Halkbank'ın 2009 yılı ilk altı aylık performansını değerlendiren Aydın, şunları söyledi:

"2009'un ilk altı ayında hedeflediğimiz oranda kredi büyümesi kaydeden Bankamızın kredi hacmi artışında KOBİ'lere kullandırılan kredileri de içeren ticari krediler ile bireysel krediler başı çekti. Kredi hacmimizdeki artış pazar payımıza 68 bp'lik büyüme olarak yansıdı. Böylece kredilerdeki pazar payımız %7,39'a yükseldi. Ulusal ve uluslararası ölçekte imzaladığımız kredi protokolleriyle 2009'un ilk yarısında da Üreten Türkiye için yeni finansal kaynaklar yaratmaya ve 71 yıllık KOBİ bankacılığı
misyonumuzu ileri taşımaya devam ettik."

"Bankamız reel sektöre daha fazla kaynak aktarma gayreti içerisindedir"

Halkbank'ın reel sektöre katkılarını da değerlendiren Hüseyin Aydın, şunları söyledi:

"Reel sektör için katma değer yaratmak ve sektörü canlı tutabilmek için var gücüyle çalışan Bankamız, bugüne kadar yabancı finans kuruluşlarıyla yaptığı işbirliklerinden sağladığı kaynakları KOBİ'lere kredi olarak kullandırmada gösterdiği başarı sayesinde Avrupa Yatırım Bankası ile 300 milyon Euro'luk yeni bir protokol imzaladı.
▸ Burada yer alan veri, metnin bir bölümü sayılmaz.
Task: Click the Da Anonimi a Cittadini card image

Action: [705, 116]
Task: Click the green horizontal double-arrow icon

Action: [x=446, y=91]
Halkbank, aynı zamanda, bölgesel ekonomik kalkınma ve sosyal gelişmeye katkı sunmak amacıyla kalkınma ajansları ile işbirliğine giden ilk banka oldu. Sırasıyla Çukurova Kalkınma Ajansı ve İzmir Kalkınma Ajansı ile imzaladığımız anlaşmalar çerçevesinde, ajansların Mali Destek Programı'na başvuran ve hibe fonlarından yararlanmaya hak kazanan projelerin sahiplerine Bankamızın "Kalkınma Ajansı Eş Finansman Kredisi"nden kullanma fırsatı sunduk. Bankamızın, bölgesel kalkınma ajansları ile işbirliği önümüzdeki dönemde de yeni protokollerle devam edecek."
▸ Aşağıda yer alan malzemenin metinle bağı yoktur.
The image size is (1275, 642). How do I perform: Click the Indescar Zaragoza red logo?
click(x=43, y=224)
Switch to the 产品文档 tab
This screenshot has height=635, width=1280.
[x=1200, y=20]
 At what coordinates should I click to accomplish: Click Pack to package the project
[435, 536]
Halkbank'ın, "Borç Yapılandırma Programı" ile çeşitli nedenlerle borcunu ödeyemeyerek borçları takip hesaplarına alınmış müşterileri için de bütün imkânlarını seferber ettiğini ifade eden Aydın, "Borçları takip hesaplarına aktarılan firmalar ve bireysel müşterilere yönelik başlattığımız kampanya kapsamında, müşterilerimize borçlarını 60 ay vade ile güncel faiz oranı üzerinden yapılandırma fırsatı sunduk. Bankamız, bu program ile gerek global finansal kriz gerekse faaliyet gösterdiği sektörün özgün
koşulları nedeniyle ödeyemediği kredi borcunun sıkıntısını yaşayan işletmelerin yeniden ekonomiye kazandırılmasında katkı sağladı" dedi.
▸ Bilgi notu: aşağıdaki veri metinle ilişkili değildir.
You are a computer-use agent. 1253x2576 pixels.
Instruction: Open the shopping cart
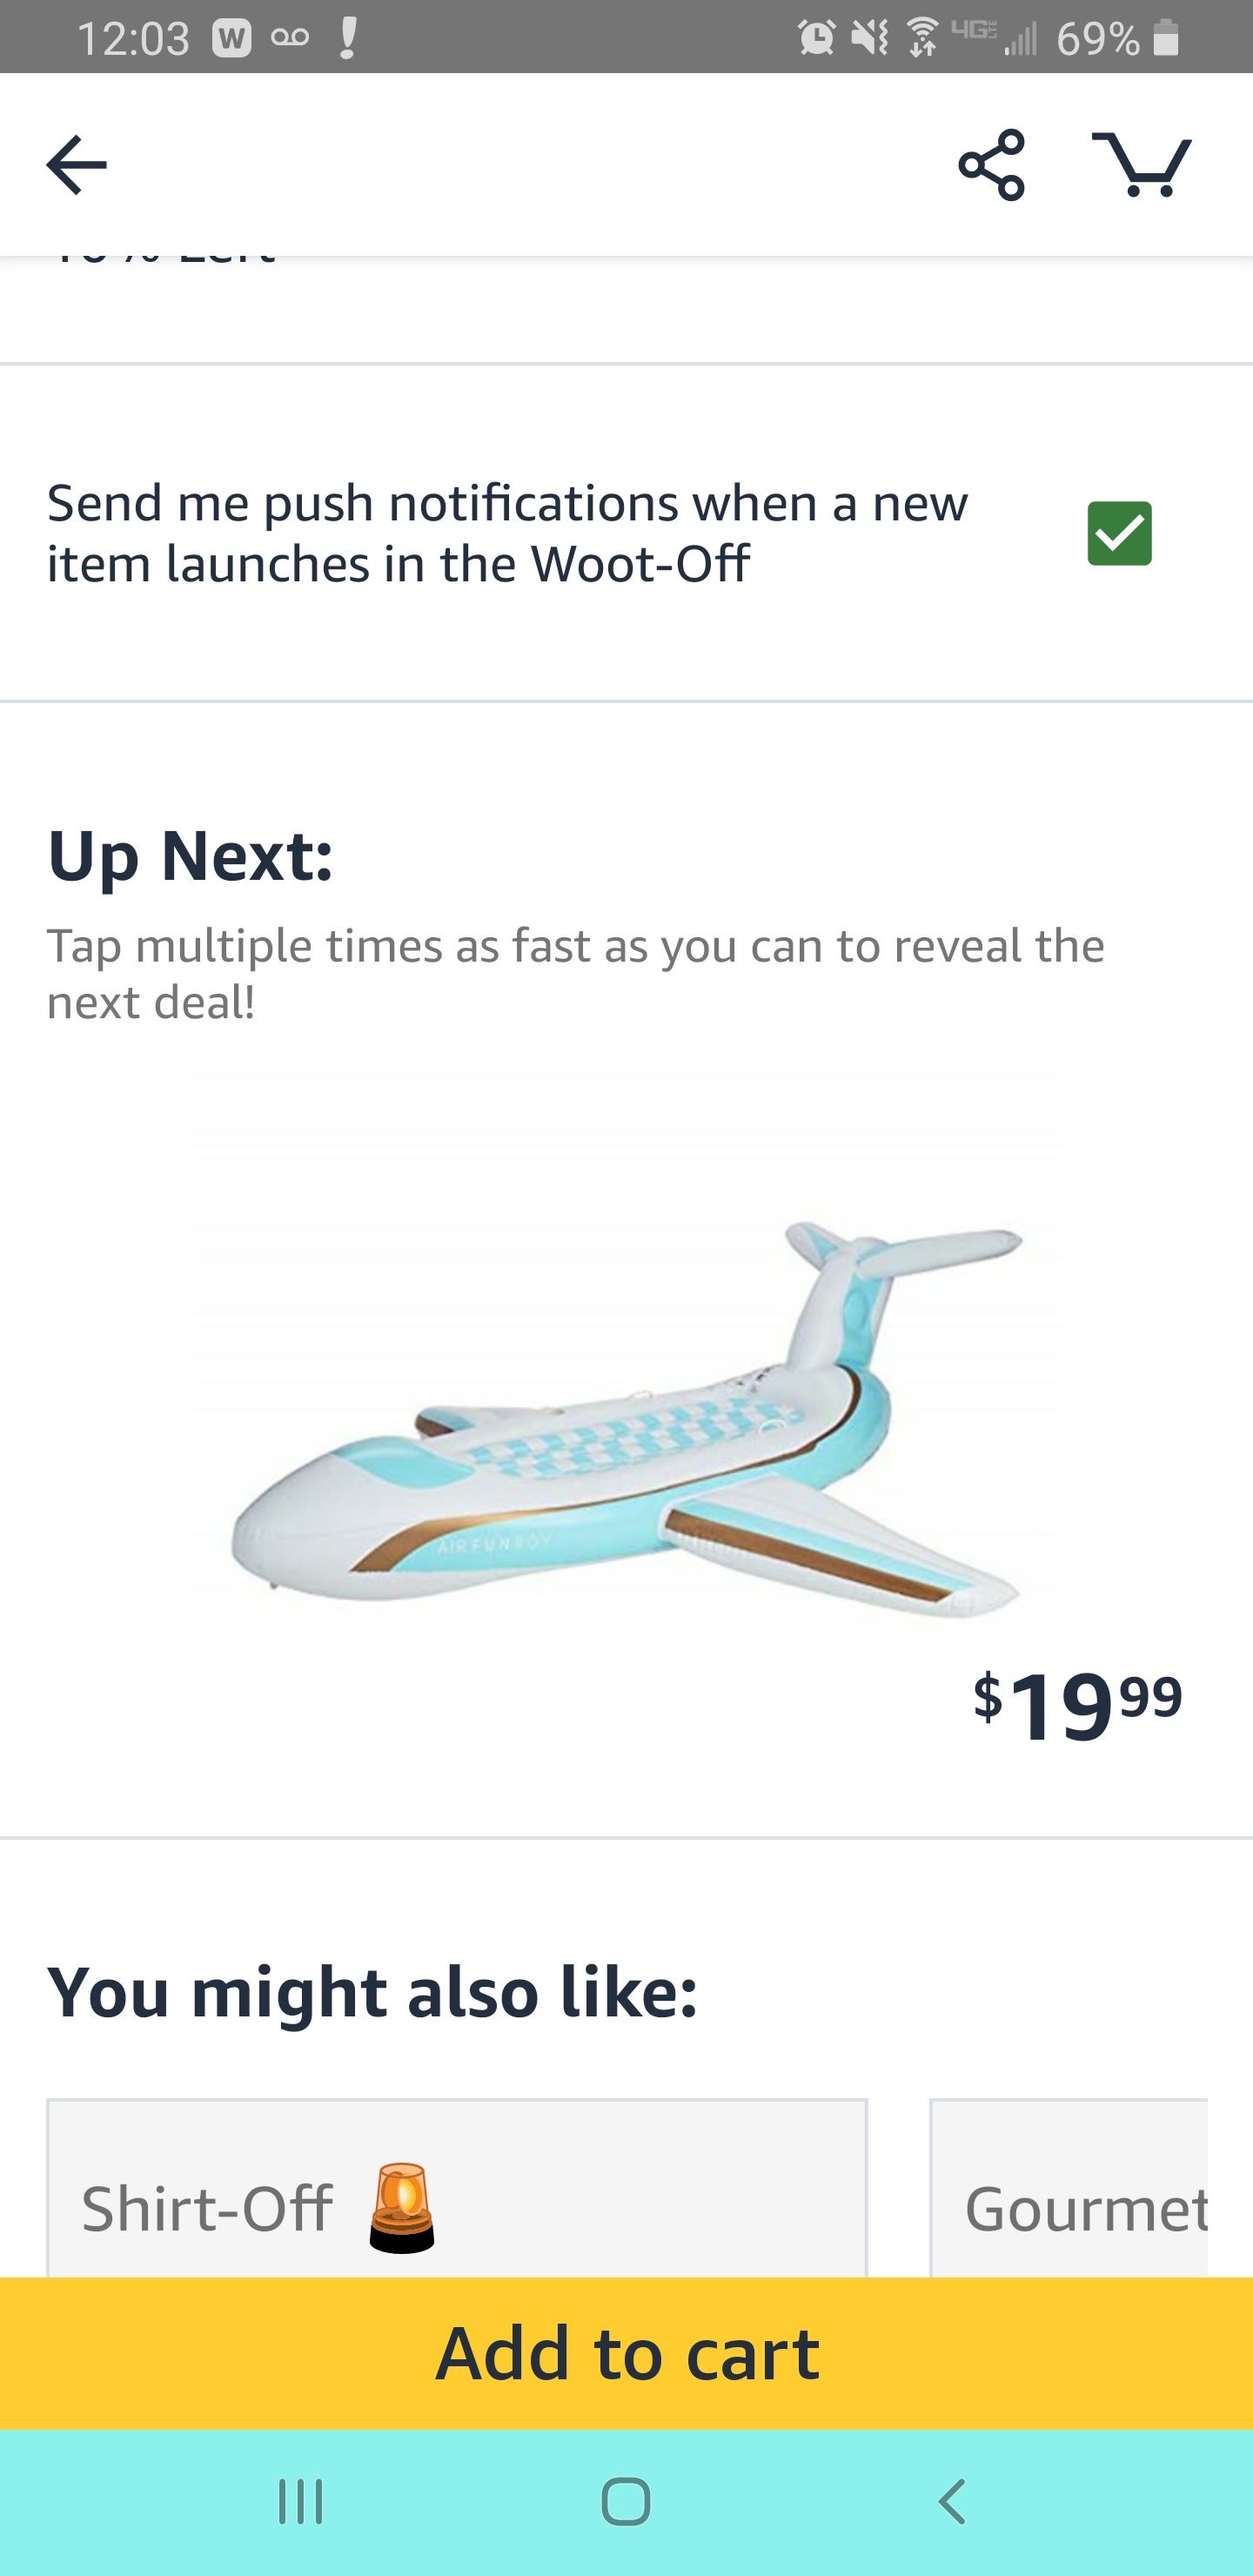(x=1141, y=164)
Aydın, Halkbank'ın her dönemde KOBİ'lerin bankası olmanın sorumluluğunu en iyi şekilde taşıdığını belirterek, "Bankamız elbette ki bu dönemde de esnaf ve sanatkârı da unutmadı. Sadece Halkbank tarafından Esnaf ve Sanatkârlar Kredi Kefalet Kooperatifleri aracılığıyla kullandırılan esnaf kredilerinin faiz oranını %9'a indirdik. Bu indirim piyasalarda çok olumlu karşılandı ve tek haneye inen faiz oranı esnafımızın yüzünü güldürdü" diye konuştu.

"Bireysel bankacılıkta çıtamız yükseliyor"

Halkbank'ın bireysel bankacılık alanındaki etkinliğini istikrarlı bir şekilde artırdığını belirten Hüseyin Aydın, "2009'un ilk yarısında bireysel bankacılık alanında çıtamızı yükselterek sektördeki payımızı arttırdık. 2009'da KOBİ bankacılığındaki liderliğimizi korumaya ve bireysel bankacılıktaki etkinliğimizi artırmaya devam ederek aktif toplamı ve kredi hacminde yine sektörün üzerinde büyüme elde edeceğimizi söylemiştik. Elde ettiğimiz sonuçlar söylemlerimizi haklı çıkardı" dedi.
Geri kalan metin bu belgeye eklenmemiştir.